PROVIDED INFORMATION -
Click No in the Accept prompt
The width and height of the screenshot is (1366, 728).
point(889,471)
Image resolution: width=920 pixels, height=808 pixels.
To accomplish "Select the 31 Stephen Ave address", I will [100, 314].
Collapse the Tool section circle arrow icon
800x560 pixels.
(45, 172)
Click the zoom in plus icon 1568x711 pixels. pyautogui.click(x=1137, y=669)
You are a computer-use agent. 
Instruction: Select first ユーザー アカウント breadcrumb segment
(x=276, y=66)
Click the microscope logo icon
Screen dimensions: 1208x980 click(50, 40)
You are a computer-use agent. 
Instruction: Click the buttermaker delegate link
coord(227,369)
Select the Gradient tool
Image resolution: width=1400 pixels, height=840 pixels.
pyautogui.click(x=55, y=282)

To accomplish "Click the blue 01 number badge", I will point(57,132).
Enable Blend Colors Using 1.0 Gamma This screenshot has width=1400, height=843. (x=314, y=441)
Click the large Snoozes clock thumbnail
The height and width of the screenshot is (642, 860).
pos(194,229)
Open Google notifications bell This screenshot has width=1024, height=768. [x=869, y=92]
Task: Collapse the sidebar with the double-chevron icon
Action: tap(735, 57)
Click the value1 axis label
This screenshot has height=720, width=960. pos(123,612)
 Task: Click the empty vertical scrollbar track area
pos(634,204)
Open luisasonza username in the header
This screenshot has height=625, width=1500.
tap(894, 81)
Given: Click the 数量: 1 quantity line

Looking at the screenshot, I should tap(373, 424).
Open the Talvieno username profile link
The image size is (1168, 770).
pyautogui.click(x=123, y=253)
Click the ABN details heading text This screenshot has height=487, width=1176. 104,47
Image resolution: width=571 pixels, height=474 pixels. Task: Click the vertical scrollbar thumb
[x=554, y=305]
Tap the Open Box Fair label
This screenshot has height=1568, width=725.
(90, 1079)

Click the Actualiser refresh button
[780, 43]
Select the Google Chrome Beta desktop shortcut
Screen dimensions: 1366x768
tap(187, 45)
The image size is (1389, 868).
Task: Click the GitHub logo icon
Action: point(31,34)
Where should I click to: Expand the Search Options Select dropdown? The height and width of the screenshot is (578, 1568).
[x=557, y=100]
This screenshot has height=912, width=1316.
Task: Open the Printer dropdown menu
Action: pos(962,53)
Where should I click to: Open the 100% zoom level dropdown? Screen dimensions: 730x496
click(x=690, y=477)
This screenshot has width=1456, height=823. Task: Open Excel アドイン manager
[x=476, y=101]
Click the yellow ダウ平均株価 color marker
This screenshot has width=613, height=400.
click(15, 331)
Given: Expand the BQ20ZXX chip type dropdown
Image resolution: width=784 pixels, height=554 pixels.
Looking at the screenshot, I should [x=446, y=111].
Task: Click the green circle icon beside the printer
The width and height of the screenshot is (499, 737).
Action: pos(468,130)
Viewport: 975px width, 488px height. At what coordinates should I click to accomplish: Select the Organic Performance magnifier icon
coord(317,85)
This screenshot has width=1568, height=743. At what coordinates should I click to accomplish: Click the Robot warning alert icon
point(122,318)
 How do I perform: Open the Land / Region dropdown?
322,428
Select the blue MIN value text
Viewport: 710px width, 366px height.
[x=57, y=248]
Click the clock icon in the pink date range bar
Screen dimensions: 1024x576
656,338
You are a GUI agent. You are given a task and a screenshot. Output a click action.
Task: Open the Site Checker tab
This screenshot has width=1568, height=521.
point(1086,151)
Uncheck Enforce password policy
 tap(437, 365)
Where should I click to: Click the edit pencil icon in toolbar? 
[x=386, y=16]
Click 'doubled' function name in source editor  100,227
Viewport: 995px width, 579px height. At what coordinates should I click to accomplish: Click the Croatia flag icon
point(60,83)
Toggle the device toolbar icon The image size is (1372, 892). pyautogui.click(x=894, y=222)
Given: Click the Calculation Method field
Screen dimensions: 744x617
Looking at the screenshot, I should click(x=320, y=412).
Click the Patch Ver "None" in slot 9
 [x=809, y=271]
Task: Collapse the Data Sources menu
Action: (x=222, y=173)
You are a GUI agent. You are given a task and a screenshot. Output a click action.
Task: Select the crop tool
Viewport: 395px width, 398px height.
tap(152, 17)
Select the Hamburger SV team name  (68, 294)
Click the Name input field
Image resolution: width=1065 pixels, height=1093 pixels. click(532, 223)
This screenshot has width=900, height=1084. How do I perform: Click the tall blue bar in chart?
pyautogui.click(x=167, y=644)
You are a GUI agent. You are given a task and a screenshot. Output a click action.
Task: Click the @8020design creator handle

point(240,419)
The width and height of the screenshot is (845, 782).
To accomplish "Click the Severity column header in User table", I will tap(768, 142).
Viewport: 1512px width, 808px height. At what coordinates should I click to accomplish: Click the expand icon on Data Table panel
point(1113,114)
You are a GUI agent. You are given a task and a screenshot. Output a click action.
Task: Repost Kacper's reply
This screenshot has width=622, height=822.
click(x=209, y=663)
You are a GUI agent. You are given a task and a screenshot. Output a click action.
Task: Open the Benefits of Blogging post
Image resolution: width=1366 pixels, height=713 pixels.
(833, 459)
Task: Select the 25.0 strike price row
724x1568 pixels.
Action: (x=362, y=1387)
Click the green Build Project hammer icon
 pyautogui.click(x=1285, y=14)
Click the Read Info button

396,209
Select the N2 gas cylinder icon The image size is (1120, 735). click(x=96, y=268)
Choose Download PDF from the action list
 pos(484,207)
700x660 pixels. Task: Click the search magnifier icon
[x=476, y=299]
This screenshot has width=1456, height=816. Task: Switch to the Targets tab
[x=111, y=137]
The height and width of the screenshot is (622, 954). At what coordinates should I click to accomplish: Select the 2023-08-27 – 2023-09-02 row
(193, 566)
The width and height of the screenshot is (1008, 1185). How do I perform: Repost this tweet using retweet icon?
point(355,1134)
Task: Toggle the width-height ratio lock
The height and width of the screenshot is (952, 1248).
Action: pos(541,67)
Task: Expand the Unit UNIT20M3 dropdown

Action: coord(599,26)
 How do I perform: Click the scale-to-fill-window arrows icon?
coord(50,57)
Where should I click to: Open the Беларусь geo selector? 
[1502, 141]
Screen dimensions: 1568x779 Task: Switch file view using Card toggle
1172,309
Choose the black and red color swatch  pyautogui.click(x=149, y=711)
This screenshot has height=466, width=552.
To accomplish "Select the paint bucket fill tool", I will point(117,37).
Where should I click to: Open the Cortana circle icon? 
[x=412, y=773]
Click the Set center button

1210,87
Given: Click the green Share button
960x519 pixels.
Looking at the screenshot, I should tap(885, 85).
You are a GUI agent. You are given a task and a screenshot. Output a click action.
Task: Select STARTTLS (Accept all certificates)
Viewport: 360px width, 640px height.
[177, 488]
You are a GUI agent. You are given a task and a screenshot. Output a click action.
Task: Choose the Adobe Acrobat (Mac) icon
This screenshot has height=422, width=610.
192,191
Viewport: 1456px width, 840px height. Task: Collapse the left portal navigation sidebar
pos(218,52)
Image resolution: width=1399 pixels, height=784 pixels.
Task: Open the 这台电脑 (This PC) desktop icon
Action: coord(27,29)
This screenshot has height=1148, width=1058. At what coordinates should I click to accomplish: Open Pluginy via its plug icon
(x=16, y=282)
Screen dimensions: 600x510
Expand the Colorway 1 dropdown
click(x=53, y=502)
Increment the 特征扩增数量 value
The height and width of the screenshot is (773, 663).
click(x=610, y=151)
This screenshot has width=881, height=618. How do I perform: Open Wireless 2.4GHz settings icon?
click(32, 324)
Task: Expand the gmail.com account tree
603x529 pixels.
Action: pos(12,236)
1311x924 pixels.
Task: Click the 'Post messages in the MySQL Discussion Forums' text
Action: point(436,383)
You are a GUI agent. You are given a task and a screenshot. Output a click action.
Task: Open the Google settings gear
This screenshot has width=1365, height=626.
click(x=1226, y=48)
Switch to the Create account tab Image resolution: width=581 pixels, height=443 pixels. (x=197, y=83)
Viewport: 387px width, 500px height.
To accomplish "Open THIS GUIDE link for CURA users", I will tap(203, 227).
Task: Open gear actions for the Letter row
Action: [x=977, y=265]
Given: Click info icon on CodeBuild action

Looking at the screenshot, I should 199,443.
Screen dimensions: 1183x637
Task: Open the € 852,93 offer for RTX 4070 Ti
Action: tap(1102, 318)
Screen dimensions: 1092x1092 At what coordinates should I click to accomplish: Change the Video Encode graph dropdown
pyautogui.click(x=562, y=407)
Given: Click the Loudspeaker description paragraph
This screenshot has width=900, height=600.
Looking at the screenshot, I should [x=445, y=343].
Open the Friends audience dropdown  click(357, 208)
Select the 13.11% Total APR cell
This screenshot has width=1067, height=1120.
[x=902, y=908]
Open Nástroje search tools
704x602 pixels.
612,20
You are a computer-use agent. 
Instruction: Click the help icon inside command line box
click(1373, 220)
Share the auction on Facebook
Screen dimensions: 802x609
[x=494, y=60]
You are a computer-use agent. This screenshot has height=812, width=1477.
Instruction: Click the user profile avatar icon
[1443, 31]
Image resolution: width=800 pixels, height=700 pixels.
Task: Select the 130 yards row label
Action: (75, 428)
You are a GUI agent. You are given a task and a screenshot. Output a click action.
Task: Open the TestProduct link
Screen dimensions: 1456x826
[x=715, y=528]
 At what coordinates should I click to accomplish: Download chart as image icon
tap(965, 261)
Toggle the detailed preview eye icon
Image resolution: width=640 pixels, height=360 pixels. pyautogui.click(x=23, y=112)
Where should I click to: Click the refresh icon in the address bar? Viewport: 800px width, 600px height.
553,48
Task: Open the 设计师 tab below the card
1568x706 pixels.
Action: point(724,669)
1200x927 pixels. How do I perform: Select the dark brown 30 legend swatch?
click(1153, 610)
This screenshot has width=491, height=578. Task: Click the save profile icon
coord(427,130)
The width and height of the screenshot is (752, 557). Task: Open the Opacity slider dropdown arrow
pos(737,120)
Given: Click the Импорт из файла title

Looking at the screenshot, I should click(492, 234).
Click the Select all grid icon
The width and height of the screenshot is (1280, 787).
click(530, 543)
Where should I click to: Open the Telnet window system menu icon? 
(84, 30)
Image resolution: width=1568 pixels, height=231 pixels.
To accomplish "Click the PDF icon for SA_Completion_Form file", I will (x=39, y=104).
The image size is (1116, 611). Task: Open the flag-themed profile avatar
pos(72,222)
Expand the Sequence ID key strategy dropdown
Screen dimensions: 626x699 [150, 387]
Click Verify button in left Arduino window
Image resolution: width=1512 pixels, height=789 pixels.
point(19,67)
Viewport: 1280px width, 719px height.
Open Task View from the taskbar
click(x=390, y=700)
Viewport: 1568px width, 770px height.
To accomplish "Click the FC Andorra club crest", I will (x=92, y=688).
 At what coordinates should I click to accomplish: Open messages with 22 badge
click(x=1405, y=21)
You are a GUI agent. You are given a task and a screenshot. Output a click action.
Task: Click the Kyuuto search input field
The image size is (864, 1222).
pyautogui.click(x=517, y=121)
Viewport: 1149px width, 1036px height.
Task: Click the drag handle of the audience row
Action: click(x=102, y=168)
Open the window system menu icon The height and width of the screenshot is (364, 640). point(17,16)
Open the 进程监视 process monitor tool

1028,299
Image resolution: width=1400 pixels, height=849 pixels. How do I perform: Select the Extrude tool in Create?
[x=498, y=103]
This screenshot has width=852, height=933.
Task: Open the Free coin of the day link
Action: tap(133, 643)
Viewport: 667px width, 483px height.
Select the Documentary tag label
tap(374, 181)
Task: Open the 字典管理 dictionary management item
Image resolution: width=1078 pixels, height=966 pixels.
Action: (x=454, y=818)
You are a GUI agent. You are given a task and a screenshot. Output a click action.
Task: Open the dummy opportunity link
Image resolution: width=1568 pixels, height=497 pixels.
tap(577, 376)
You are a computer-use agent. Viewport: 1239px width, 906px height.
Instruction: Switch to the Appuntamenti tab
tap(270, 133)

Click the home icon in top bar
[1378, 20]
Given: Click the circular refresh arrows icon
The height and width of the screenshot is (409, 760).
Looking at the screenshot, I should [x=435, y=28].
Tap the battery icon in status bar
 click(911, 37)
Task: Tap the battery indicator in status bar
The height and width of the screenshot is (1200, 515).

WORK INSTRUCTION - Up to and including the line with "Click the zoom", output each line of the entries above exactly, starting from the first.

WRITTEN ANSWER -
Click No in the Accept prompt
The width and height of the screenshot is (1366, 728).
point(889,471)
Image resolution: width=920 pixels, height=808 pixels.
To accomplish "Select the 31 Stephen Ave address", I will [100, 314].
Collapse the Tool section circle arrow icon
800x560 pixels.
(45, 172)
Click the zoom in plus icon 1568x711 pixels. pyautogui.click(x=1137, y=669)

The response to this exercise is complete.